> [GIVEN TASK 1]:
Copy out the records that follow the article word for word, all of them, and leave out the pictures.

The third test flight of the US AGM-183A Air-Launched Rapid Response Weapon (ARRW) turned out to be a failure just as previous tests, and causes have not been identified, US Air Force Brig. Gen. Heath Collins told the War Zone magazine.
During the test that took place on Wednesday, the missile failed to separate from the wing of the B-52H bomber, the magazine reported, without specifying the venue of the test.
“The launch sequence was aborted before release with an unknown issue. The missile will return to the factory and analysis of the telemetry and onboard data will begin immediately,” Collins said in a statement to the magazine, adding that the US will try to resume the testings as soon as possible.
The US Air Force said in July that the second ARRW test flight failed after the missile did not ignite properly, and the first test in April failed over the default in the carrier.
The US military is developing at least three types of hypersonic weapons – the Navy’s Conventional Prompt Strike, the Army’s Long Range Hypersonic Weapon, and ARRW for the Air Force.

> [WORKING DATA]:

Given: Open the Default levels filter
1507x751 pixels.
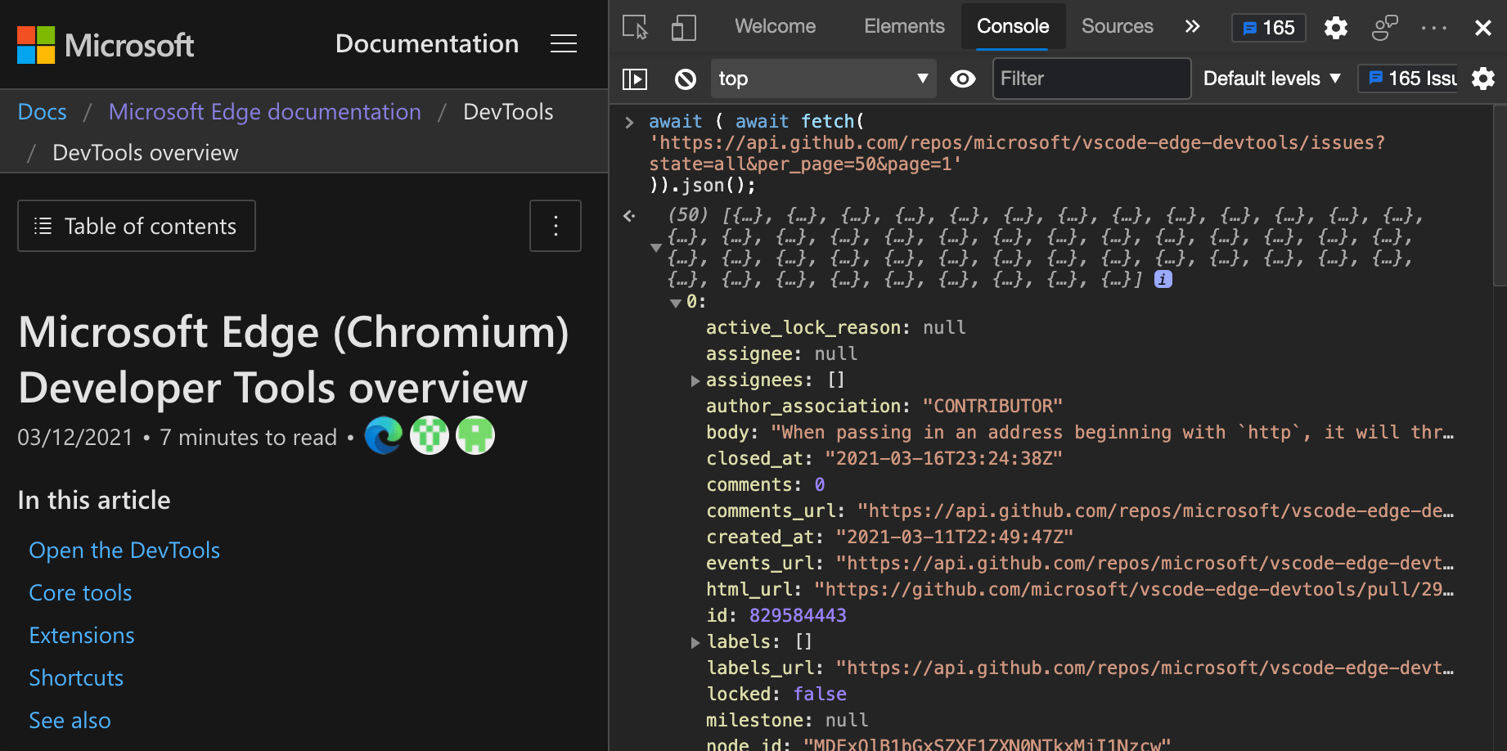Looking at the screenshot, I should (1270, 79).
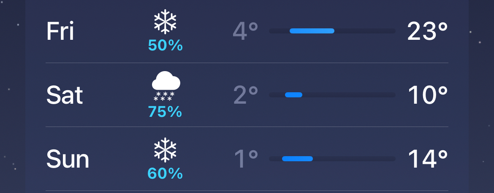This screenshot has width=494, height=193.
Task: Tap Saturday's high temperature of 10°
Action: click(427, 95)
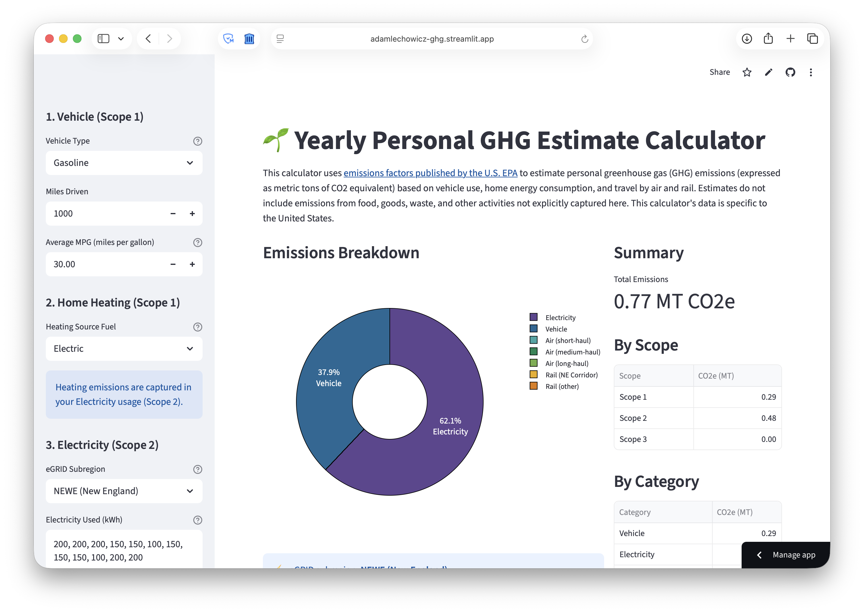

> [GIVEN TASK 2]:
Put this sentence from the article into Spanish: "During the test that took place on Wednesday, the missile failed to separate from the wing of the B-52H bomber, the magazine reported, without specifying the venue of the test."

> [EXERCISE ANSWER 1]:
Given: Open the Default levels filter
1507x751 pixels.
Looking at the screenshot, I should (1270, 79).
This screenshot has width=494, height=193.
Task: Tap Saturday's high temperature of 10°
Action: click(427, 95)

> [EXERCISE ANSWER 2]:
Durante la prueba que tuvo lugar el miércoles, el misil no logró separarse del ala del bombardero B-52H, informó la revista, sin especificar el lugar de la prueba.